KFAD was released as the sound embodied by bands like nirvana and soundgarden was giving way to more-polished imitators like candlebox and, um, soundgarden.

that's not to say KFAD fit into any category; indeed, Faith No More defied categorization more than any other band at the time, save perhaps Primus. but where Angel Dust took a turn for the funky, KFAD is Faith No More's rawest, most intricate, punked-out

release. and it does more than stand the test of time -- it gets better with each listen.

credit for the departure largely goes to the guitar work of trey spruance, singer mike patton's comrade in mr. bungle (another overlooked band). spruance, who was in the band only during the recording of KFAD and was out by the time it they went on tour, brings jazz inflections to FNM's characteristic hard-edged riffs -- something his predecessor, jim martin, would not or could not do. the rest of the band followed spruance's lead.

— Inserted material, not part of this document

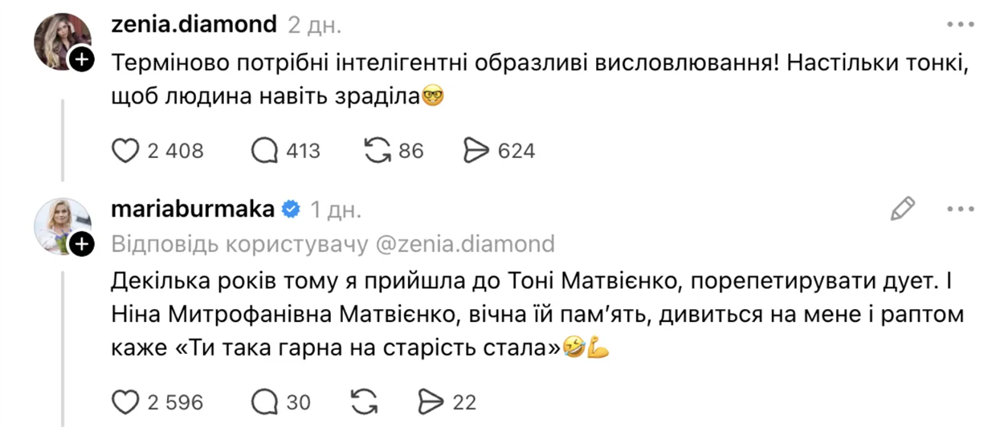Like zenia.diamond's post with heart icon
This screenshot has height=427, width=1004.
124,150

what you get is a potpourri of genres in one tightly-wound, coherent album, the ingenuity of which has yet to be repeated.

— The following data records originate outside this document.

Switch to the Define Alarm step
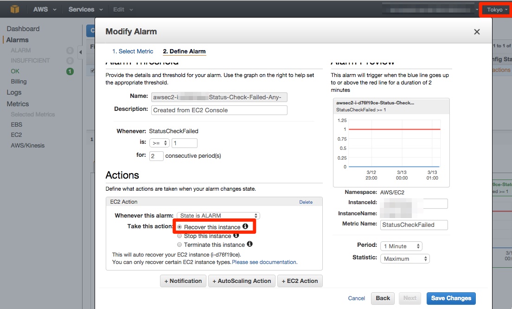The width and height of the screenshot is (512, 309). tap(184, 51)
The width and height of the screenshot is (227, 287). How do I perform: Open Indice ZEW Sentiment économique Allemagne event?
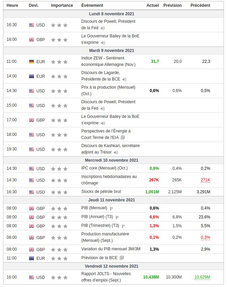(108, 61)
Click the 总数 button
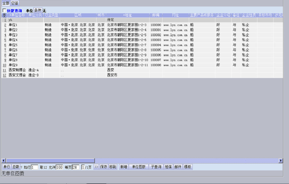289x184 pixels. click(x=16, y=167)
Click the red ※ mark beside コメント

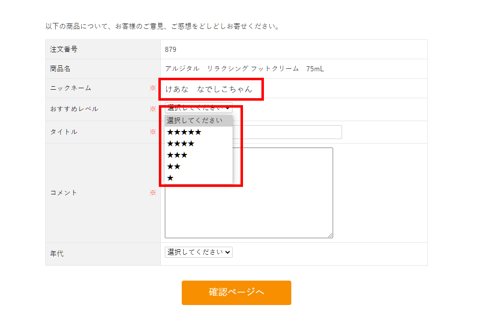tap(153, 192)
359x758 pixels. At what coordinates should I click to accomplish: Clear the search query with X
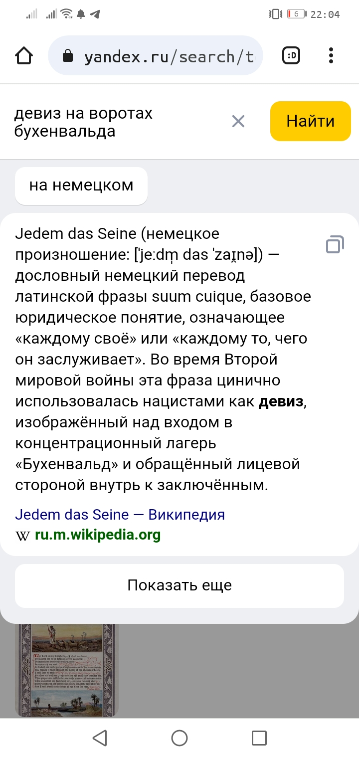[x=238, y=121]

KFAD shocks the listener with the hard-rocker openers, "get out" and "ricochet," then flows into to the old-school R-and-B of "evidence." before you know it, it's on to the big-band ensemble of "Star A.D." then on to the schizoid thrash of "cuckoo for caca."

KFAD takes a breather with the lounge-lizard smoothness of "caralho vaodor" before jumping back into the fray with "ugly in the morning" and "digging the grave."

the only weak point on the album is the ballad that follows, "take this bottle." but it's not a bad song, just misplaced. and it's easy to skip because next up is the title track "king for a day."

this song is, in this fan's humble opinion, as close to perfect a rock song as one can get. it starts with a basic but propulsive accoustic chord progression paired with a simple keyboard melody and soon folds out into a gloriously cacophonous layering of metal guitar riffage and tribal beats before coming back down to earth and hauntingly fading out. through it all is mike patton giving the performance of his career -- and that's saying a lot, considering his stellar vocal achievements before and since KFAD.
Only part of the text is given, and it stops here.